Let's use the find_each method to fetch records in batches instead.

class BackportPublishedDefaultOnPosts < ActiveRecord::Migration
  def up
    Post.unscoped.find_each do |post|
      post.update_attribute(published: true)
    end
  end
end

TODO

  • Changing a column type
  • Removing a column
  • Renaming a column
  • Renaming a table

Disabling "zero downtime migration" enforcements

We can disable any of these "zero downtime migration" enforcements by wrapping them in a safety_assured block.

class AddPublishedToPosts < ActiveRecord::Migration
  def change
    safety_assured do
      add_column :posts, :published, :boolean, default: true
    end
  end
end

We can also mark an entire migration as safe by using the safety_assured helper method.

class AddPublishedToPosts < ActiveRecord::Migration
  safety_assured

  def change
    add_column :posts, :published, :boolean
    Post.unscoped.where("created_at >= ?", 1.day.ago).update_all(published: true)
  end
end

Enforcements can be globally disabled by setting ENV["SAFETY_ASSURED"] when running migrations.

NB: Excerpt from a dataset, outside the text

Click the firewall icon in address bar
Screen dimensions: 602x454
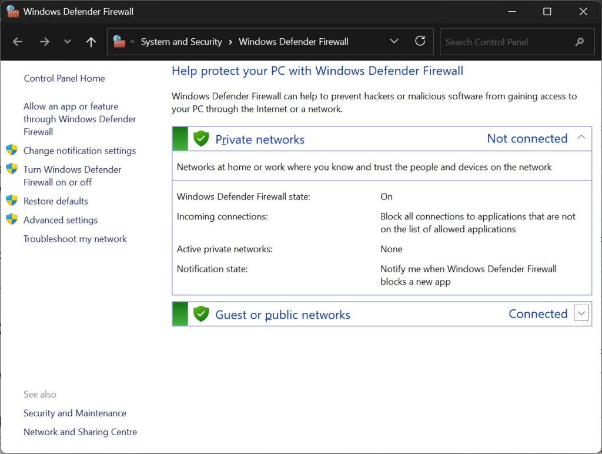point(119,42)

SAFETY_ASSURED=1 bundle exec rake db:migrate --trace

These enforcements are automatically disabled by default for the following scenarios:

  • The database schema is being loaded with rake db:schema:load instead of db:migrate
  • The current migration is a reverse (down) migration
  • The current migration is named RollupMigrations

Testing

bundle exec rspec

Contributing

  • Fork the project.
  • Make your feature addition or bug fix.
  • Add tests for it. This is important so we don't break it in a future version unintentionally.
  • Commit, do not mess with the version or history.
  • Open a pull request. Bonus points for topic branches.